What to do. Please take the lines from the one holding "Open the Stop dropdown arrow" through the one holding "Image resolution: width=906" in the data below and copy them exactly.

Data for analysis.
BEGIN

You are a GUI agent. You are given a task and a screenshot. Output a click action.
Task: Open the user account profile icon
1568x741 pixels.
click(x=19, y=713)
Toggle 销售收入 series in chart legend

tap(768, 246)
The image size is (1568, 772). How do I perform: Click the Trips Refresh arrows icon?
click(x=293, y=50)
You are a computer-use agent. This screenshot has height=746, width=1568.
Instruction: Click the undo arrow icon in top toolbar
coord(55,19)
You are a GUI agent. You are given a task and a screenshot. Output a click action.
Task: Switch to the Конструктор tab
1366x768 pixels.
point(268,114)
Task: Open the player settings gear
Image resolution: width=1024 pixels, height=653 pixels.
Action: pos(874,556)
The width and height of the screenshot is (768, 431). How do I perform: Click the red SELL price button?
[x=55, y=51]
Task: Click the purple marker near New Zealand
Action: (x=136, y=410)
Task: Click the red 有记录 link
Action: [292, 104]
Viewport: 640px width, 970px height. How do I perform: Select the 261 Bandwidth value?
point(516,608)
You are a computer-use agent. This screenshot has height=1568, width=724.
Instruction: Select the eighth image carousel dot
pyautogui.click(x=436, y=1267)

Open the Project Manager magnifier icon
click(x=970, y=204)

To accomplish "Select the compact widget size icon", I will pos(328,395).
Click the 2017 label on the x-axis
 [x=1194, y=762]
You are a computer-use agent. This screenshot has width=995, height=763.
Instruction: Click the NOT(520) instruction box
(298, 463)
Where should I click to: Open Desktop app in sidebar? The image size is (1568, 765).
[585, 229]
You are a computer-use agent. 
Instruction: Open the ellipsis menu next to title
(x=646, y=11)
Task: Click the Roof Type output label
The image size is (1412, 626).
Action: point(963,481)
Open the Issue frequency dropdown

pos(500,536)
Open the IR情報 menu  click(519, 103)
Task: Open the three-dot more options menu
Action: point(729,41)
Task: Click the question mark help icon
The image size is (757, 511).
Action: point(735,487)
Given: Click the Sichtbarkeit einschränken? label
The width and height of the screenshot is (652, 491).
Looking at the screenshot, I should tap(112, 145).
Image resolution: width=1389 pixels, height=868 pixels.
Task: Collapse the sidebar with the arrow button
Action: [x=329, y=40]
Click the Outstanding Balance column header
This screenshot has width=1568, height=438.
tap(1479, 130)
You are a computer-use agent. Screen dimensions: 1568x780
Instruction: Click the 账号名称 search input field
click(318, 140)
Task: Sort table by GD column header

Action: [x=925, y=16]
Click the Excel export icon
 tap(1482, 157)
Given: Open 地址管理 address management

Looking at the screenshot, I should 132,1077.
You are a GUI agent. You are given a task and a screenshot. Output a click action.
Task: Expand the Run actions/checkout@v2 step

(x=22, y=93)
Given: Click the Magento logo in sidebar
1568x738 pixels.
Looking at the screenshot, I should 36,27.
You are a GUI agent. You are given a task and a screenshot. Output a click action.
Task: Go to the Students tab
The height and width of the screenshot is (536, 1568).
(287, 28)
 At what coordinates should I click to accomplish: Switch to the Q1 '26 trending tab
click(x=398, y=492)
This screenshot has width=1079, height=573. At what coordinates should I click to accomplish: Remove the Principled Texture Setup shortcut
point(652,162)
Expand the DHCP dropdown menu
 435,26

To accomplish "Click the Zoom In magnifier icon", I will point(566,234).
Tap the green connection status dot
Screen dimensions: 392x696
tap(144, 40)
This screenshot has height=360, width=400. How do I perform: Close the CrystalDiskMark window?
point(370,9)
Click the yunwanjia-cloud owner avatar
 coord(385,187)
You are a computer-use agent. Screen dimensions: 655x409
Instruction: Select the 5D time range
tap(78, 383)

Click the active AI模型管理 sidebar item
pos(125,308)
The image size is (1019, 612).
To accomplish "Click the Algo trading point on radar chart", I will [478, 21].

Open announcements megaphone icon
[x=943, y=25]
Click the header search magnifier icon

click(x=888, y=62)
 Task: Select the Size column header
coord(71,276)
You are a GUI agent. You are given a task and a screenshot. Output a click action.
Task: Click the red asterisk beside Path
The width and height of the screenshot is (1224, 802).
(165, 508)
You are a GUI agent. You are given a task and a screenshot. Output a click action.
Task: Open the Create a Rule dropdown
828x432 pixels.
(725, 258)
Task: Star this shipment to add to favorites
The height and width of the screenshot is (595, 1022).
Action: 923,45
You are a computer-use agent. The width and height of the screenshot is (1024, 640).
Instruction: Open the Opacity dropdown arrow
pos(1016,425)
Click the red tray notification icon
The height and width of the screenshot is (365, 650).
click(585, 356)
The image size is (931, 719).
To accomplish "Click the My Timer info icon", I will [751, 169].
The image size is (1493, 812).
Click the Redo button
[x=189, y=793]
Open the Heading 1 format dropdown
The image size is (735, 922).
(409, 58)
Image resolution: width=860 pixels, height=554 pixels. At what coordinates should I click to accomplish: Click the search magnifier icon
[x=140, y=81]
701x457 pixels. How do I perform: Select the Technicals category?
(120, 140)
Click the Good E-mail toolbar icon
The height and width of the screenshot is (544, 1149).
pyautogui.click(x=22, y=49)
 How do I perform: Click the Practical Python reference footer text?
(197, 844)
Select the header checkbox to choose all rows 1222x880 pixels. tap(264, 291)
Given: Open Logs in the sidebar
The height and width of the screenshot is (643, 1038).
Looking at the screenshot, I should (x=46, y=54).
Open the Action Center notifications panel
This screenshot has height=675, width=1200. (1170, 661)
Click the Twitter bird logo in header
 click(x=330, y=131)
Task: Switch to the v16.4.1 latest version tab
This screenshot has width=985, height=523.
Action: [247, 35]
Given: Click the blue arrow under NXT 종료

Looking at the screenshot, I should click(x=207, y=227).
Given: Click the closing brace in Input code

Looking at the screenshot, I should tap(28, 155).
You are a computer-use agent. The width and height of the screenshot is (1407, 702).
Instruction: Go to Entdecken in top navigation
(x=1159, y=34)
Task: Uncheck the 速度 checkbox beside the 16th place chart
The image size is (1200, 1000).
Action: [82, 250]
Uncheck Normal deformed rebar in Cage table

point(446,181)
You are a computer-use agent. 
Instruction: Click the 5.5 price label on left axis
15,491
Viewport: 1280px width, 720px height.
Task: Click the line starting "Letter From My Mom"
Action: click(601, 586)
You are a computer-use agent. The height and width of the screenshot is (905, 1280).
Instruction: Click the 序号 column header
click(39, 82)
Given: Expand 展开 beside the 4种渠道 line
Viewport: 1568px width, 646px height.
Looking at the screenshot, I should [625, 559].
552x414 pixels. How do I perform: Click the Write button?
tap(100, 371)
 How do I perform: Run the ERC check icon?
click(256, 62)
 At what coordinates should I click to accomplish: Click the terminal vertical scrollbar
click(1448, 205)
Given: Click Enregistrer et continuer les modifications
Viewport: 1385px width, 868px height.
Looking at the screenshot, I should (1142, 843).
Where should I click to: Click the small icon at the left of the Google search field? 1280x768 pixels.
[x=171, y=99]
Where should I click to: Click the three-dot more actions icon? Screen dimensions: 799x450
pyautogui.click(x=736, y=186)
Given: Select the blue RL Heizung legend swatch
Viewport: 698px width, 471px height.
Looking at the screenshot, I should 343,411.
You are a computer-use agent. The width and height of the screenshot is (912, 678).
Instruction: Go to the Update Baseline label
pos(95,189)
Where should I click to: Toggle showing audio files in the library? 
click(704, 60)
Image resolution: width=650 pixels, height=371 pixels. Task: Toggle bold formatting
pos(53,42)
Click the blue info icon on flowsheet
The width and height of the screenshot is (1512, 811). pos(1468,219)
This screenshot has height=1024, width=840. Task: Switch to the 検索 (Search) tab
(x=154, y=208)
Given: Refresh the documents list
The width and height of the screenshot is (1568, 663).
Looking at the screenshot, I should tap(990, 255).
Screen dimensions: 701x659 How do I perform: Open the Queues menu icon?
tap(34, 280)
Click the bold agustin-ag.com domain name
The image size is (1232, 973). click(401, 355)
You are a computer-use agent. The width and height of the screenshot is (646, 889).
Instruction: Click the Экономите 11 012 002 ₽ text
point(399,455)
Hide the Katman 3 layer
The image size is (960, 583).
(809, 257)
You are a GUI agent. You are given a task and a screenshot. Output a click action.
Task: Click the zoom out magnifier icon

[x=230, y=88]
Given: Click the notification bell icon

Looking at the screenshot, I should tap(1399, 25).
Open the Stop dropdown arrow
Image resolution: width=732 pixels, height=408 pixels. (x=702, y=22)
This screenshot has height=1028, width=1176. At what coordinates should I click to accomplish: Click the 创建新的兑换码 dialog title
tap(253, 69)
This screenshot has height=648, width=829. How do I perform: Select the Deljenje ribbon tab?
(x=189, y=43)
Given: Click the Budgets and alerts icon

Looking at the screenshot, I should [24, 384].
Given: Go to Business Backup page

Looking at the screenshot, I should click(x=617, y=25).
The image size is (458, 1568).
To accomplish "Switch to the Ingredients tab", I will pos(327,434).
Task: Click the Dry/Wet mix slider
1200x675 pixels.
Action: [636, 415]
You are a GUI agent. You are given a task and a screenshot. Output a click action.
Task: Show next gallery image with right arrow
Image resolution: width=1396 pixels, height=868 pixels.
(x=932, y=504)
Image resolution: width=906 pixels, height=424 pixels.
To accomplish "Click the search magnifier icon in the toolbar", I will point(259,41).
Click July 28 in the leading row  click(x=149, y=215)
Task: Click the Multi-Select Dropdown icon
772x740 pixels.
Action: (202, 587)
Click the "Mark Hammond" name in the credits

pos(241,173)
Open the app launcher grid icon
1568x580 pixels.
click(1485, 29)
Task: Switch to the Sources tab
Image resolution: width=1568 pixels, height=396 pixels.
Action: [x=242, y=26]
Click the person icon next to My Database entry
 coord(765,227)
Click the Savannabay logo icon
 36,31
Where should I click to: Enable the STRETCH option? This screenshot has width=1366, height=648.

END

Result.
Open the Stop dropdown arrow
Image resolution: width=732 pixels, height=408 pixels. (x=702, y=22)
This screenshot has height=1028, width=1176. At what coordinates should I click to accomplish: Click the 创建新的兑换码 dialog title
tap(253, 69)
This screenshot has height=648, width=829. How do I perform: Select the Deljenje ribbon tab?
(x=189, y=43)
Given: Click the Budgets and alerts icon

Looking at the screenshot, I should [24, 384].
Given: Go to Business Backup page

Looking at the screenshot, I should click(x=617, y=25).
The image size is (458, 1568).
To accomplish "Switch to the Ingredients tab", I will pos(327,434).
Task: Click the Dry/Wet mix slider
1200x675 pixels.
Action: [636, 415]
You are a GUI agent. You are given a task and a screenshot. Output a click action.
Task: Show next gallery image with right arrow
Image resolution: width=1396 pixels, height=868 pixels.
(x=932, y=504)
Image resolution: width=906 pixels, height=424 pixels.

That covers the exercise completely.